Everyday we see ads that try to sell us on a products FAB (Features, Advantages and Benefits). Maybe what we should be concentrating on is telling people what other people prefer? In fact, a UCLA professor did a study and dramatically changed the outcomes by a changing the message to be “inclusive” more than “exclusive.”

Noah Goldstein has a Ph.D. in social psychology. He teaches at the prestigious Anderson School of Management at UCLA and tosses around esoteric terms like “injunctive norm.” But today he’s talking hotel towels.

Noah Goldstein: There are these signs in hotels that ask people to reuse their towels to help save the environment.

That’s the standard environmental appeal. The Ph.D.s thought they could do better.

Goldstein: A second one that we created specifically informed guests that the majority of others did reuse their towels sometime during their stay.
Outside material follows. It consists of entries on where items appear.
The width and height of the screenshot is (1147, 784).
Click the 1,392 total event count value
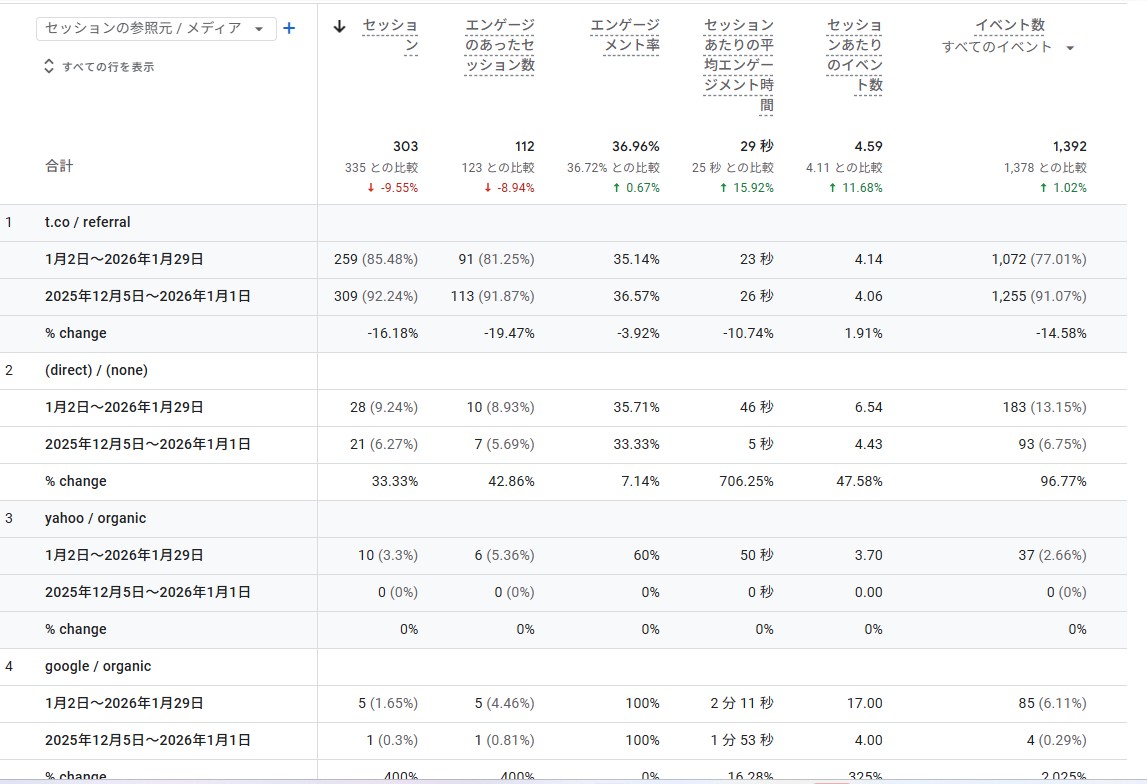[x=1069, y=146]
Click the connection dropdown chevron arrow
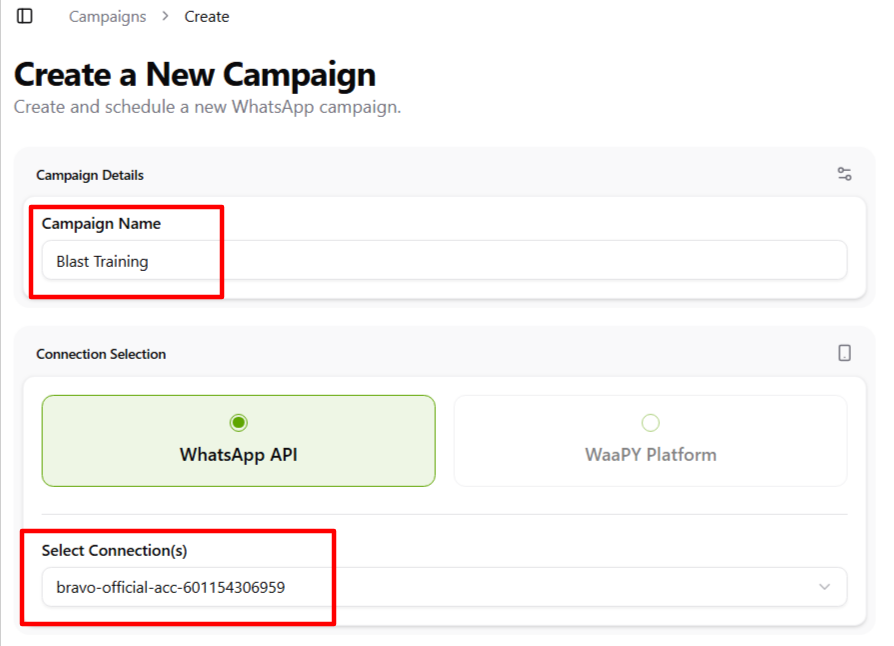The image size is (894, 646). point(825,587)
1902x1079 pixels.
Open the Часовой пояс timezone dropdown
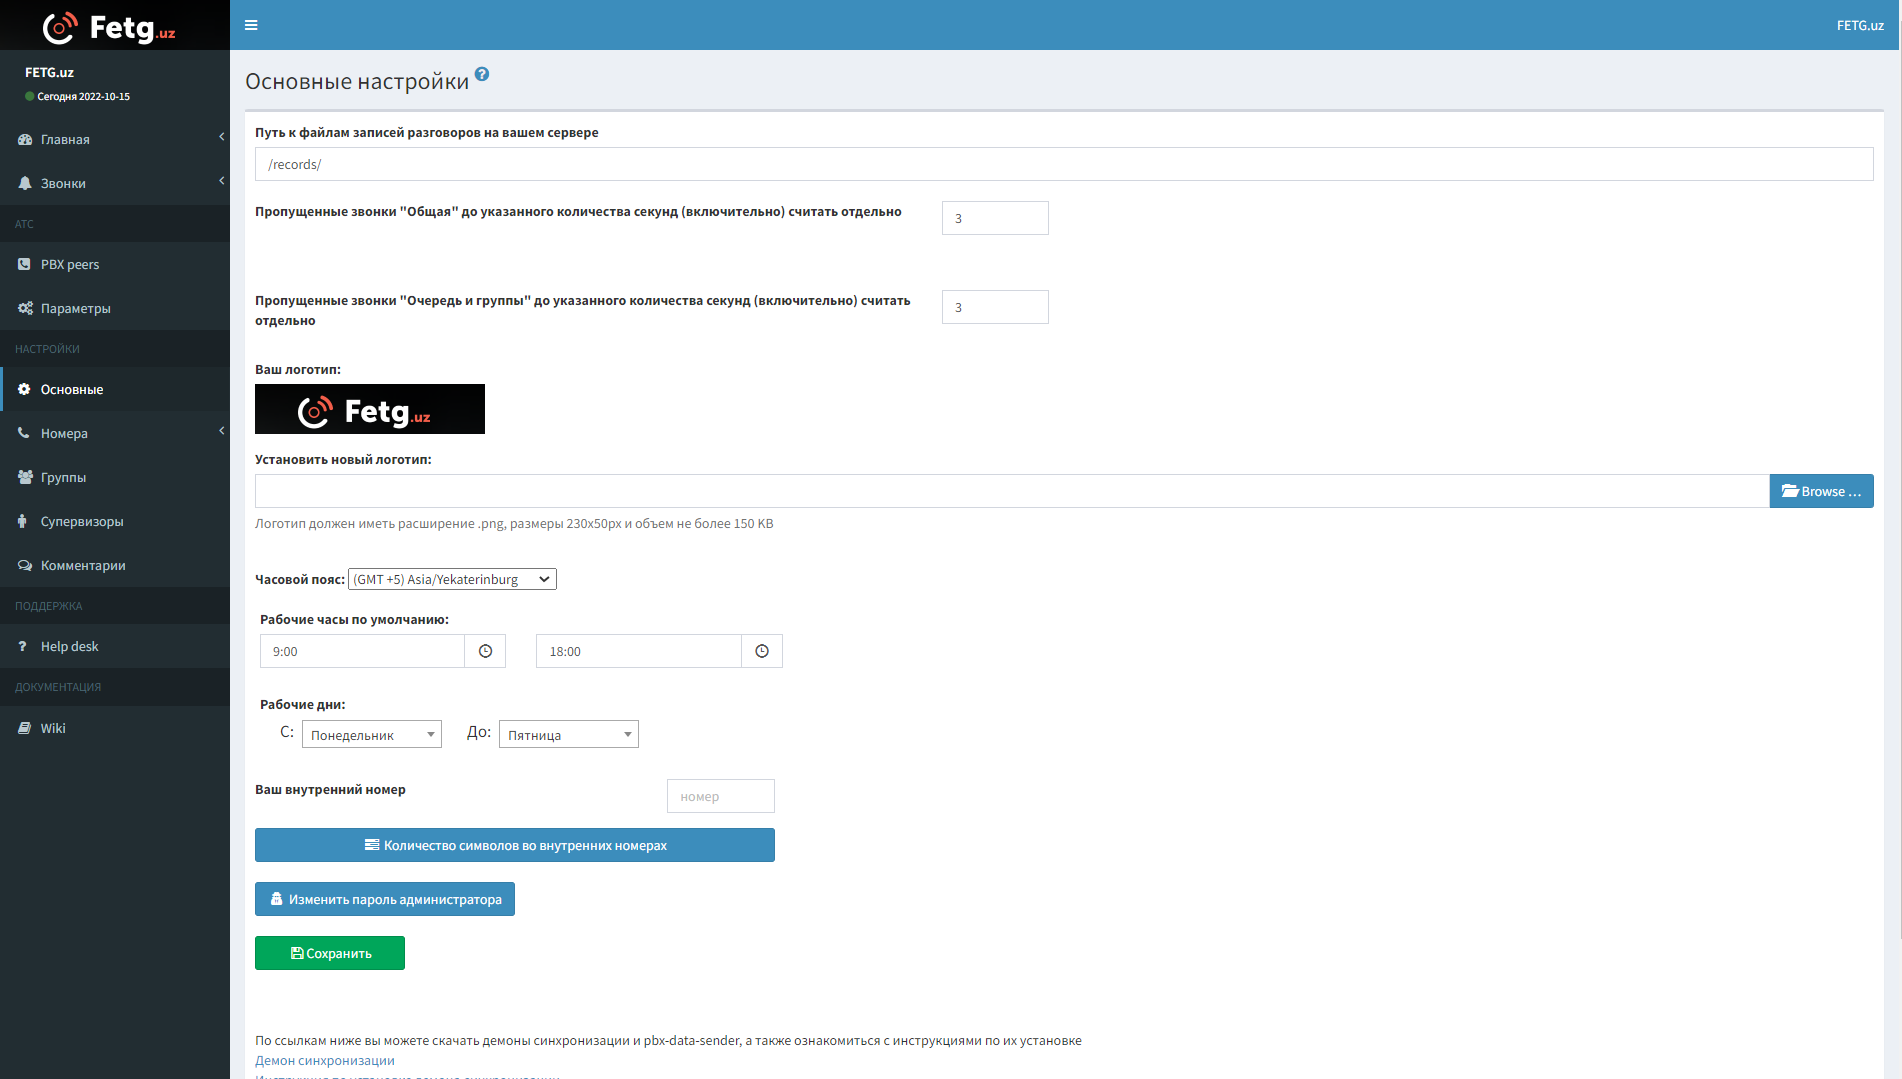[452, 579]
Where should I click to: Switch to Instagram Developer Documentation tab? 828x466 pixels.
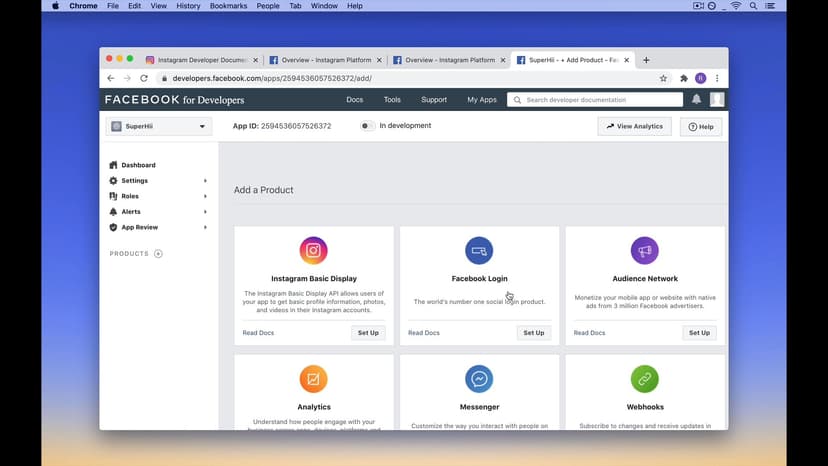point(200,60)
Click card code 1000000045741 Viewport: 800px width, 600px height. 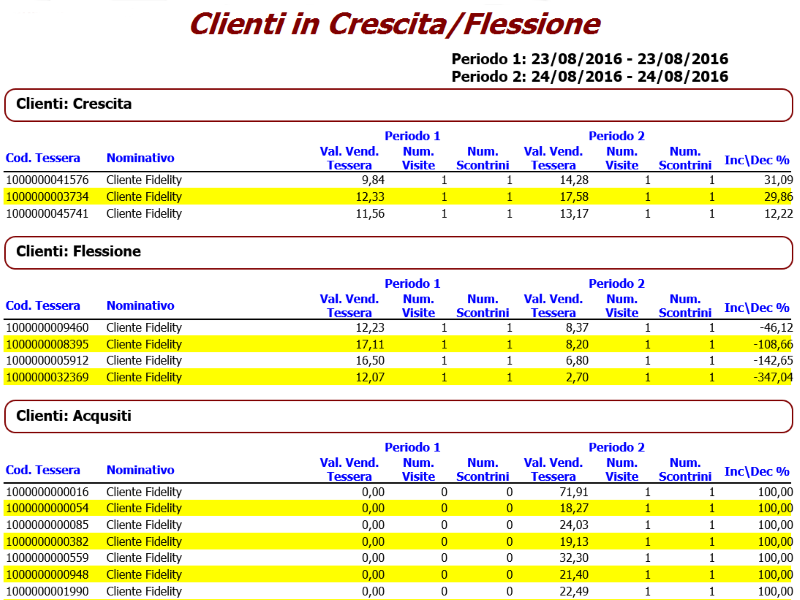click(x=47, y=213)
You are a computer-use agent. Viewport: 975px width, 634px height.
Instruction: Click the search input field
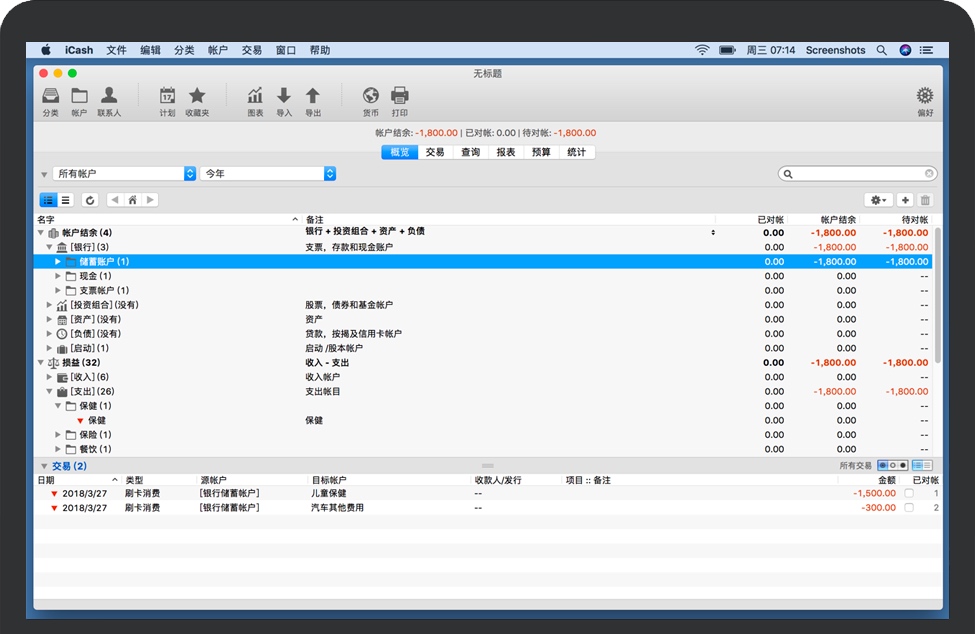860,174
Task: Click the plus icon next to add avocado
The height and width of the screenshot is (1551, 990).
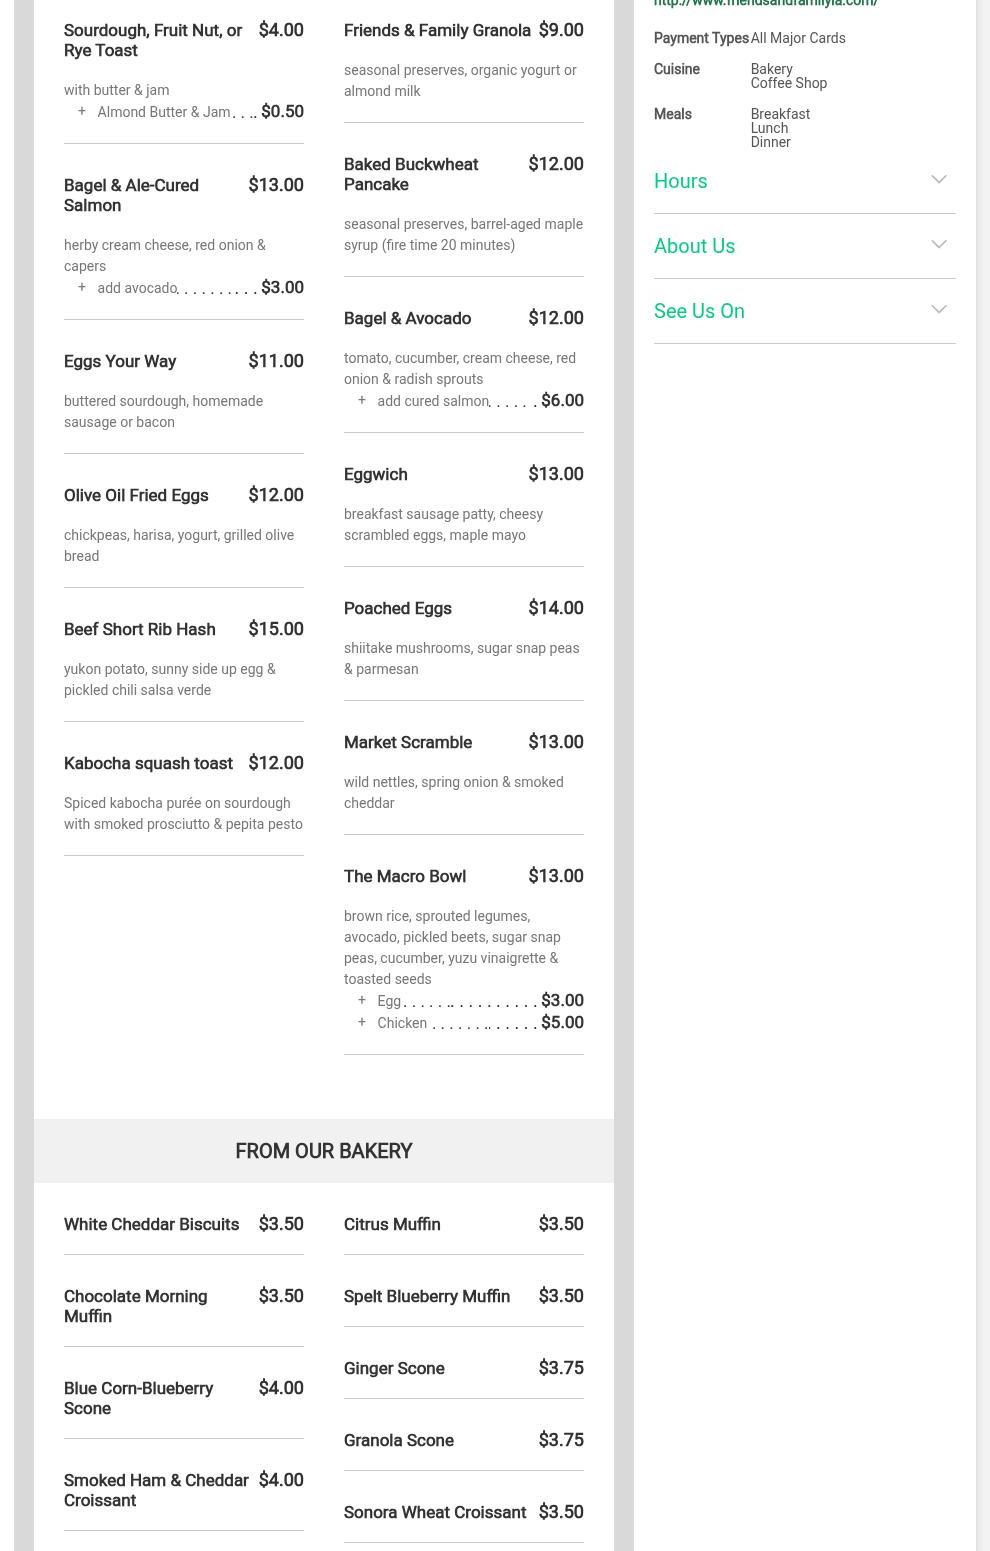Action: tap(82, 288)
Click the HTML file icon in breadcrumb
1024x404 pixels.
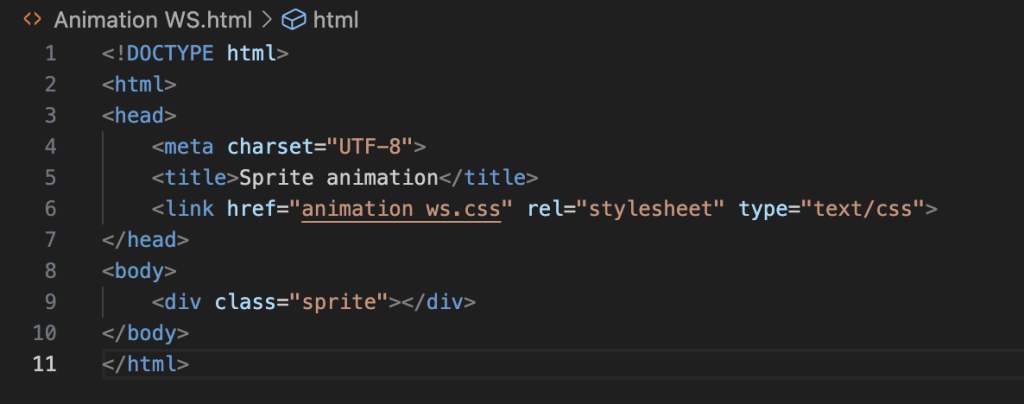click(x=31, y=20)
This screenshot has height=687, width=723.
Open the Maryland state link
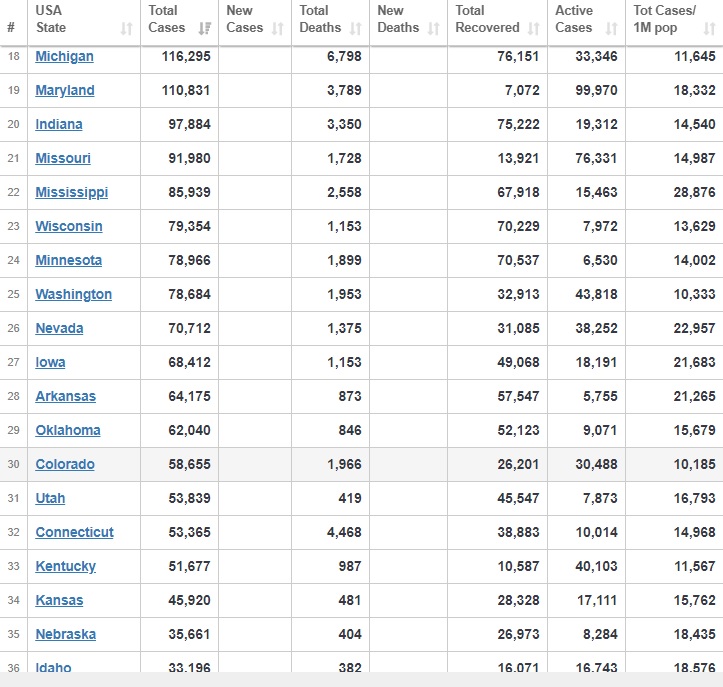pos(65,90)
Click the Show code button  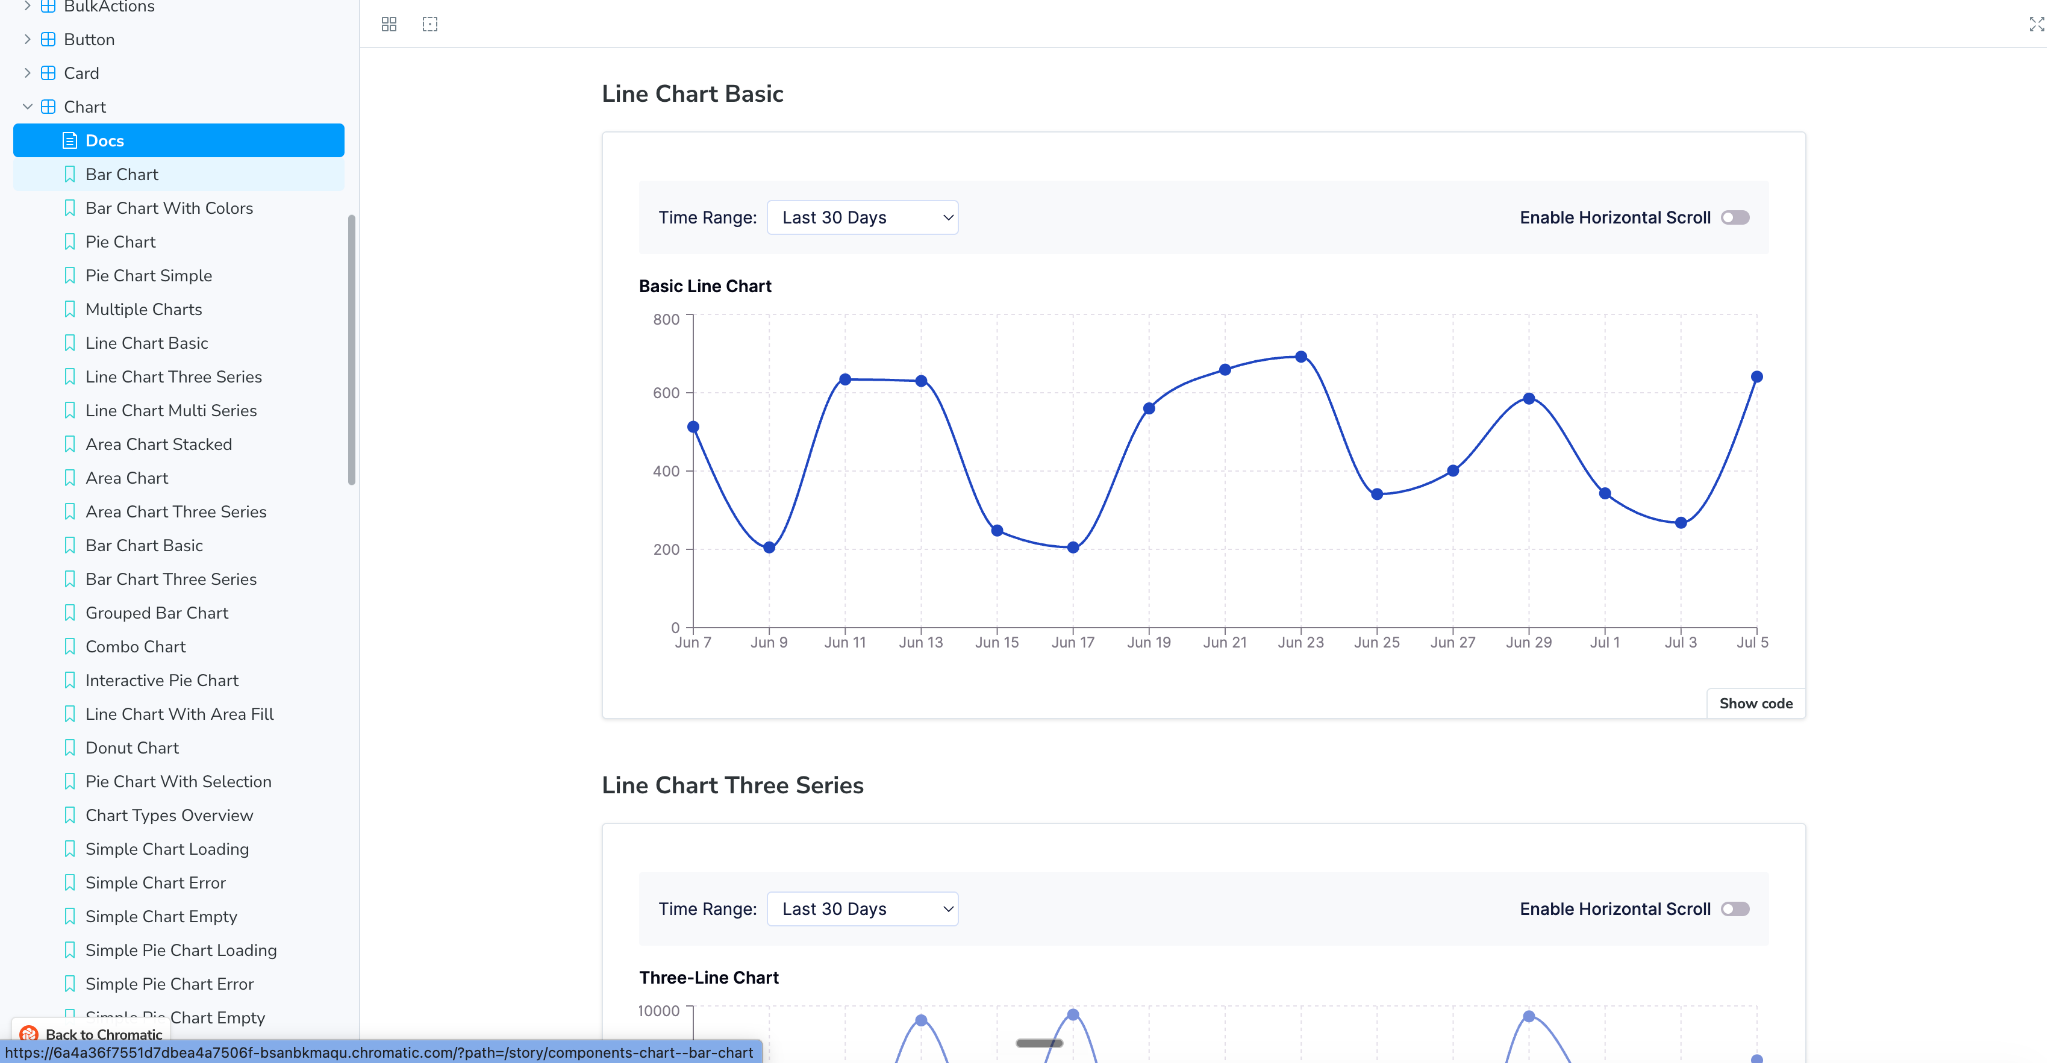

The result of that message? Twenty-six percent more recycling. And when Goldstein and his colleagues tweaked the sign further to say the majority of guests in that particular room had re-used their dirty towels, recycling improved 33 percent. Goldstein says it’s an adaptive, herd-like response.

Marketplace: Peer pressure pushes people to go green.

Even though “average” means a majority of people, 95% of people will tell you they are above average- and when people are given a choice between trusting professional reviewer or someone they don’t know who they think is just like them- we’re seeing a movement to trusting the “untrained joe.”

Social media, which connects people in even more random ways than was previously possible is driving this change in consumer behavior.